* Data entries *
* * *
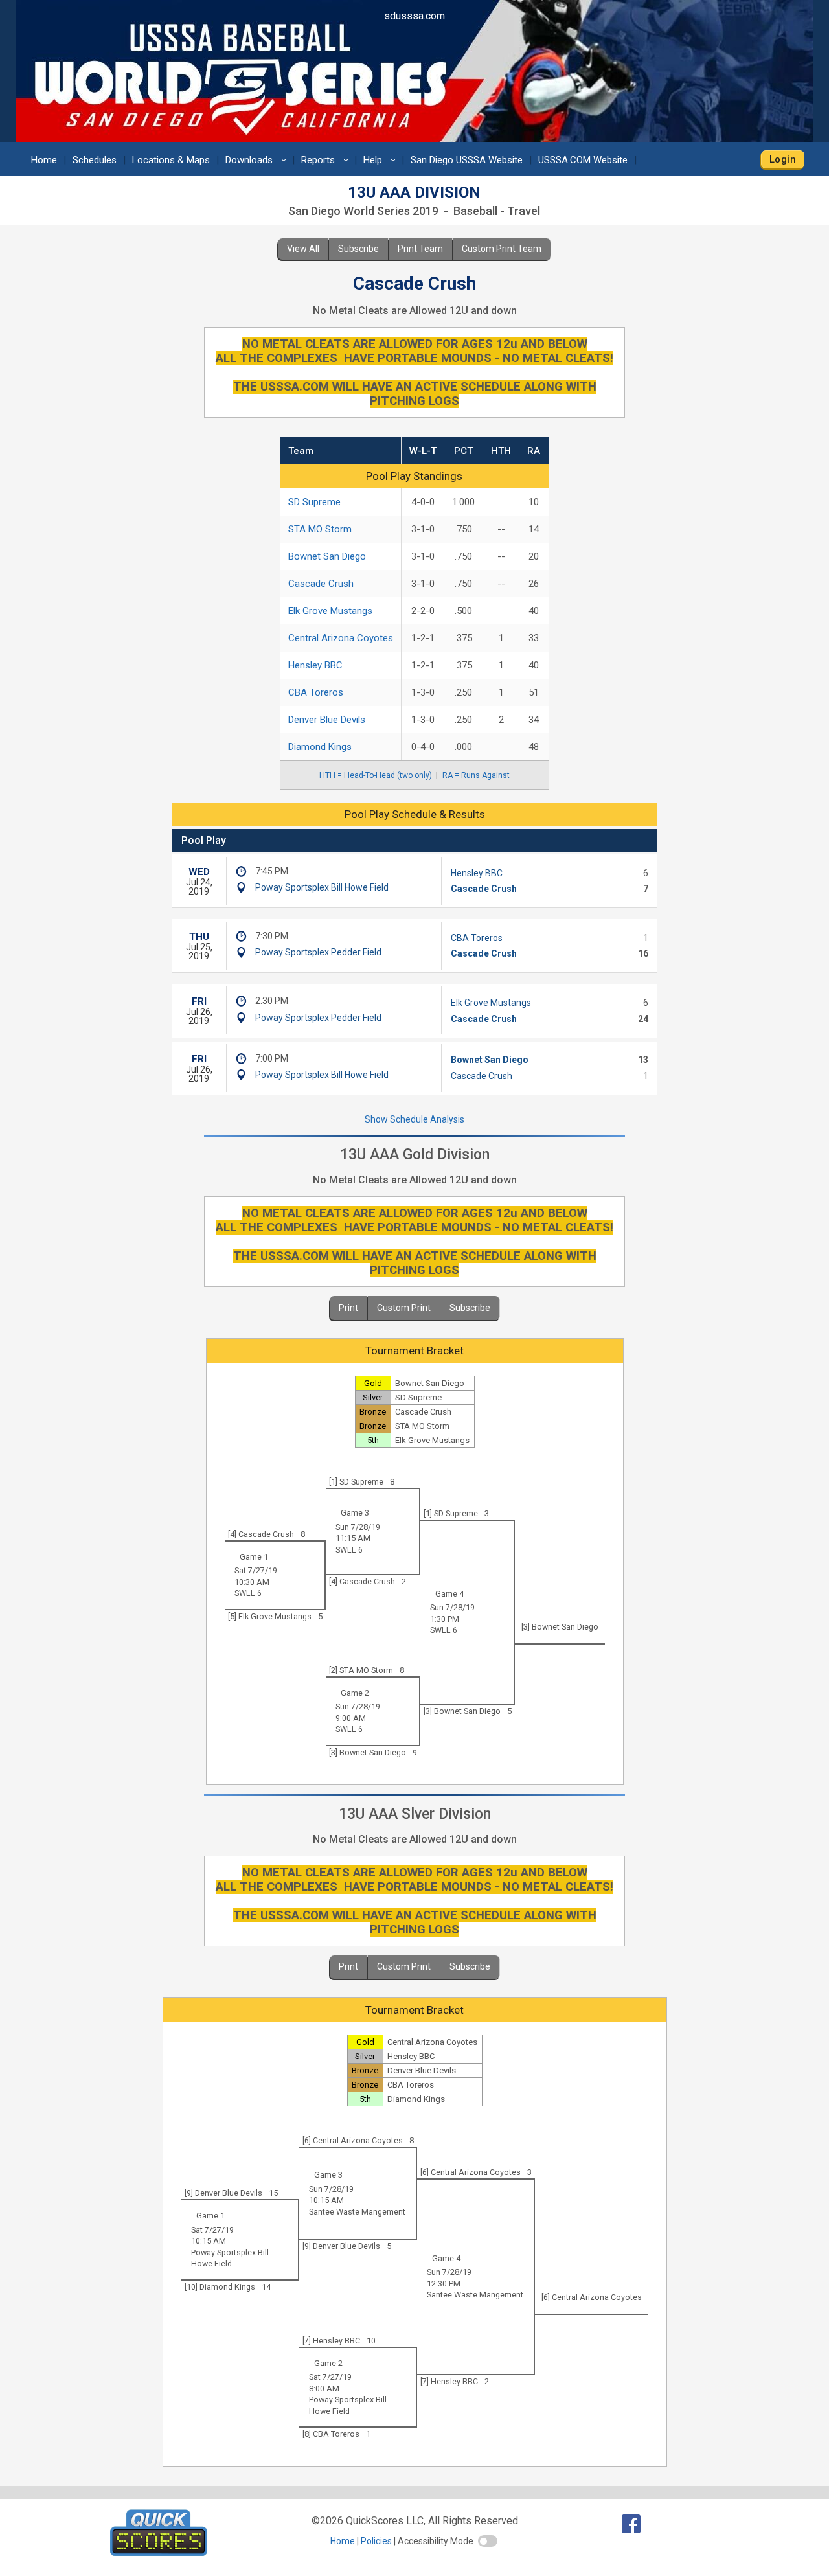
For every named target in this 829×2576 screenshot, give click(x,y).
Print (348, 1308)
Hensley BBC (315, 665)
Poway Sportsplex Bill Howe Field (322, 887)
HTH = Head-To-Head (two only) (375, 775)
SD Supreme (314, 502)
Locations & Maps (171, 160)
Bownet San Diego (327, 556)
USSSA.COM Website (583, 160)
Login (782, 159)
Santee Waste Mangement (357, 2212)
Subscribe (358, 249)
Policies (376, 2541)
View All (303, 249)
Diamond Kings (320, 747)
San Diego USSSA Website (467, 160)
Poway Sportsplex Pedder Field (318, 952)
* * *
* Problem requirements *
Search the data above for the string "Diego". Report every line where it is found.

* Written response *
Bownet San Diego (327, 556)
San Diego USSSA Website (467, 160)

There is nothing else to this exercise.